Former SEC Officials See Changes Ahead for FASB
If, at some point in the future, U.S. companies adopt international financial reporting standards (IFRS) in place of U.S. generally accepted accounting principles (GAAP) as Donald Nicolaisen, former chief accountant at the Securities and Exchange Commission recommended last week at the SEC roundtable, the future standards setting role of the Financial Accounting Standards Board (FASB) may be substantially changed, according to a comment in CFO.com.
The success of FASB’s and the International Accounting Standards Board’s (IASB) joint convergence project which has led to the SEC’s acceptance of IFRS for non-U.S. registrants by 2009 could also lead to unanticipated consequences for IASB.
Arthur Levitt, Jr., former chairman of the SEC, in a Wall Street Journal opinion argues that FASB and the Government Accounting Standards Board (GASB) today are losing their independence and must be reconfigured. He emphasizes the importance of US GAAP to the strength of U.S. capital markets in the global economy, and the need to have relevant standards.
Nicolaisen wants the SEC to permit U.S. companies to replace U.S. GAAP with international accounting standards, MarketWatch.com reports, saying that “a single standard” for worldwide accounting benefits both companies and investors. The single standard might well be the IFRS, according to other panelists, including J. Phillip Jones, director of external reporting at DuPont, because they are more principles-based, CFO.com reports.
An earlier panel recommended that U.S. companies be allowed to choose between the two standards, and John White, director of the SEC’s Division of Corporate Finance, said that SEC Chairman Christopher Cox has hinted that U.S. companies may have this option, CFO.com reports.
Nicolaisen said that he thought it would be a mistake to allow U.S. companies to choose between the two standards.
As an example of the turn to complexity that FASB has taken recently, Levitt cites FAS 133, Accounting for Derivatives, now an “800-page treatise,” which continues to grow. He sees the influence of lobbying groups and constituency groups weighing on the quality and timing of standards setting at both FASB and GASB.

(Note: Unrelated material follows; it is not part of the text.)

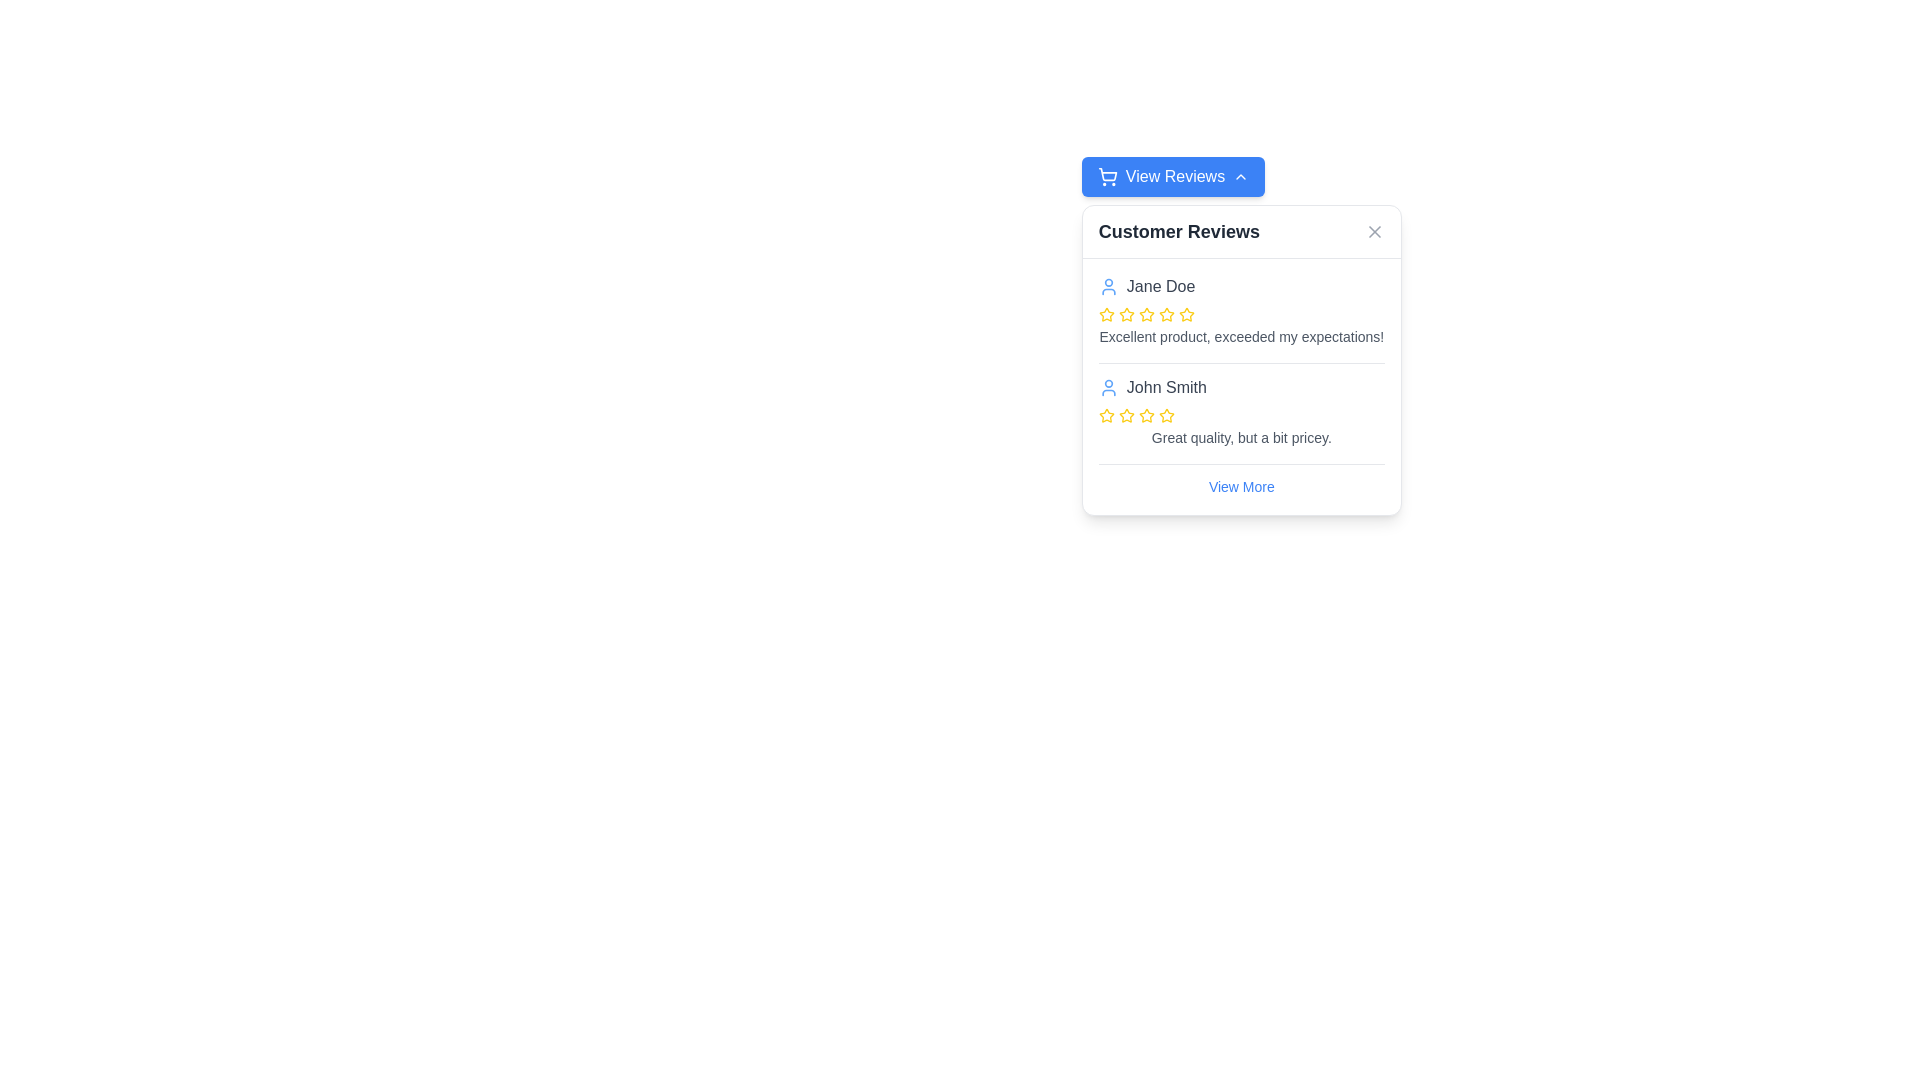  What do you see at coordinates (1186, 314) in the screenshot?
I see `the fourth yellow star icon in the rating system associated with Jane Doe's review to rate it` at bounding box center [1186, 314].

Although Sarbanes-Oxley created an independent funding mechanism for FASB, both boards still need donations from their constituents, Levitt writes in the Journal. “Congress should also create an independent source of funding for GASB.” He recommends further that “FAF trustees should be appointed by the SEC in an open nomination process.” “The result of these changes should be accounting rules that are less complex and more relevant,” he says. “It’s an approach that we should undertake not only here in the U.S., but among our international standard setters as well.”